Figure 2. Delineation of the ATOM40-dependent mitochondrial importome.

(a) General workflow to study the mitochondrial importome. Using stable isotope labelling by amino acid in cell culture (SILAC), procyclic ATOM40-RNAi cells were differentially labelled with heavy arginine (Arg10) and lysine (Lys8) or their light counterparts (Arg0/Lys0). Tetracycline-induced (+Tet) and uninduced (−Tet) ATOM40-RNAi cells were mixed at day 3 after induction and mitochondria were purified by differential and Nycodenz density gradient centrifugation (n=4). Mitochondria were analysed using a gel-based LC-MS approach followed by computational data analysis to establish the mitochondrial importome. (b) SILAC-RNAi data obtained in a were visualized in a volcano plot. Proteins with a P value <0.05 (n=4) and a mean log₂ ratio of less than or equal to −0.62 were considered significantly decreased in abundance (shaded area) and represent the here established mitochondrial importome. Subunits of the ATOM complex and the β-barrel protein SAM50 are annotated. Mitochondrial reference proteins (934) are depicted in black, others (1,442) in grey. (c–e) Volcano plot shown in b with different classes of proteins highlighted in black as indicated.
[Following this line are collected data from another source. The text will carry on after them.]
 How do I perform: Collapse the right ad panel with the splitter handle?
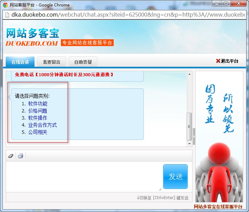pos(194,136)
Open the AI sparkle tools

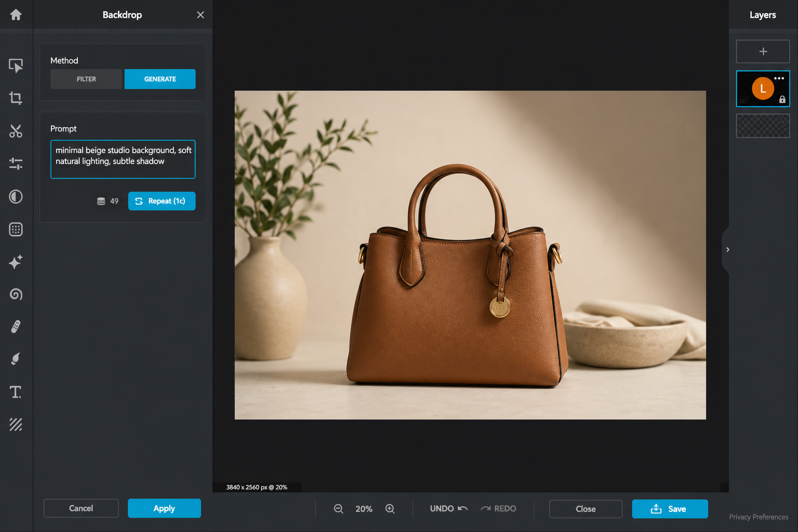(16, 262)
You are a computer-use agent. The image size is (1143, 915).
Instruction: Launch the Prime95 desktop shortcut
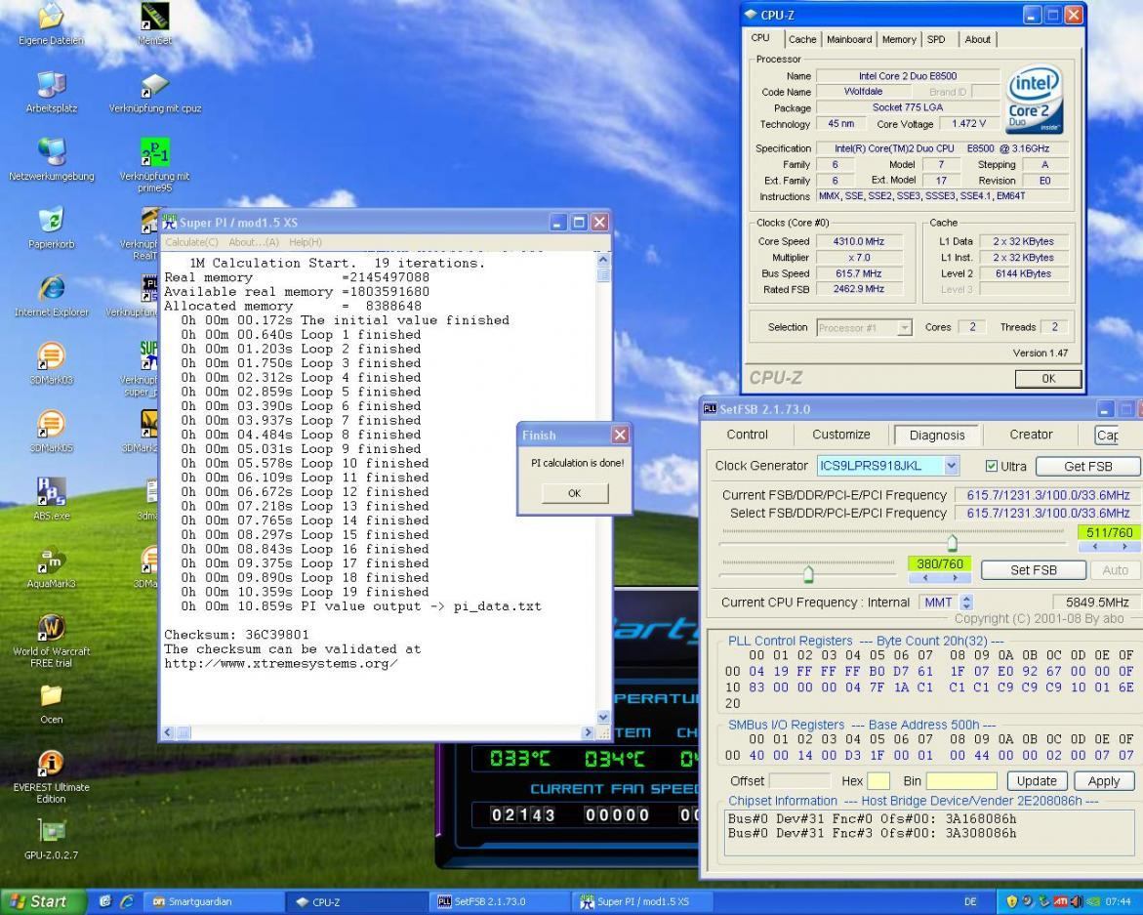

For details about mitochondrial inner membrane (IM) and outer membrane (OM) proteins as well as the definition of non-mitochondrial reference proteins, see ‘Methods' and Supplementary Data 1 and 2. (f) Distribution of 525 non-mitochondrial reference proteins and 934 mitochondrial reference proteins quantified in gradient-purified mitochondrial fractions. For each reference set, the portion of proteins that are part of the mitochondrial importome (mean log₂ ratio less than or equal to −0.62, P value <0.05, n=4) is depicted in dark grey, while the fraction of proteins that do not belong to the importome is depicted in light grey.